Tuesday, 15 December 2015
Poster Hall (Moscone South)
Igor Sokolov1, Ward Manchester1, Bart van der Holst2, Tamas I Gombosi3, Meng Jin4, Richard Mullinix5, Aleksandre Taktakishvili6, Anna Chulaki7 and Gabor Toth1, (1)University of Michigan Ann Arbor, Ann Arbor, MI, United States, (2)University of Michigan Ann Arbor, Departament of Climate and Space Sciences and Engineering, Ann Arbor, MI, United States, (3)Univ of Michigan, Ann Arbor, MI, United States, (4)Lockheed Martin Solar and Astrophysics Laboratory, Palo Alto, CA, United States, (5)NASA Goddard Space Flight Center, Greenbelt, MD, United States, (6)NASA GSFC, Greenbelt, MD, United States, (7)NASA/GSFC, Greenbelt, MD, United States
Abstract:
We present and demonstrate a new tool, EEGGL (Eruptive Event Generator using Gibson-Low configuration) for simulating CMEs (Coronal Mass Ejections).

CMEs are among the most significant space weather events, producing the radiation hazards (via the diffuse shock acceleration of the Solar Energetic Particles – SEPs), the interplanetary shock waves as well as the geomagnetic activity due to the drastic changes of the interplanetary magnetic field within the “magnetic clouds” ("flux ropes”). Some of this effects may be efficiently simulated using the “cone model”, which is employed in the real-time simulations of the ongoing CMEs at the NASA-Goddard Space Flight Center. The cone model provides a capability to predict the location, time, width and shape of the hydrodynamic perturbation in the upper solar corona (at ~0.1 AU), which can be used to drive the heliospheric simulation (with the ENLIL code, for example). At the same time the magnetic field orientation in this perturbation is uncertain within the cone model, which limits the capability of the geomagnetic activity forecast. The new EEGGL tool http://ccmc.gsfc.nasa.gov/analysis/EEGGL/recently developed at the Goddard Space Flight Center in collaboration with the University of Michigan provides a new capability for both evaluating the magnetic field configuration resulting from the CME and tracing the CME through the solar corona. In this way not only the capability to simulate the magnetic field evolution at 1 AU may be achieved, but also the more extensive comparison with the CME observations in the solar corona may be achieved.
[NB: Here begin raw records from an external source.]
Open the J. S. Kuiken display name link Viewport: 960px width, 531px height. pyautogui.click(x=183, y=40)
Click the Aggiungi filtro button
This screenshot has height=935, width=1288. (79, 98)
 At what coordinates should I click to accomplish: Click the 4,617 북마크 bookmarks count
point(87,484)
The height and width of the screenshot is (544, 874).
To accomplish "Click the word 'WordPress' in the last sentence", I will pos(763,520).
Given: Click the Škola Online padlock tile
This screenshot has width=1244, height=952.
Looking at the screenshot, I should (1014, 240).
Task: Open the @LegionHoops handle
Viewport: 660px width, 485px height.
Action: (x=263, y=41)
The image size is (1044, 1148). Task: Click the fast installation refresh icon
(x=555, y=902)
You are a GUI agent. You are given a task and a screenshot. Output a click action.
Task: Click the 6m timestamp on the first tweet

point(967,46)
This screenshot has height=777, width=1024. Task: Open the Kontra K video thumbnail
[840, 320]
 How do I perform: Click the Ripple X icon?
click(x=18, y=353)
Based on the magnetogram and evaluation of the CME initial location and speed, the user may choose the active region from which the CME originates and then the EEGGL tools provides the parameters of the Gibson-Low magnetic configuration to parameterize the CME. The recommended parameters may be used then to drive the simulation of CME propagation from the low solar corona to 1 AU using the global code for simulating the solar corona and inner heliosphere. The Community Coordinated Modeling Center (CCMC) provides the capability for CME runs-on-request, to the heliophysics community.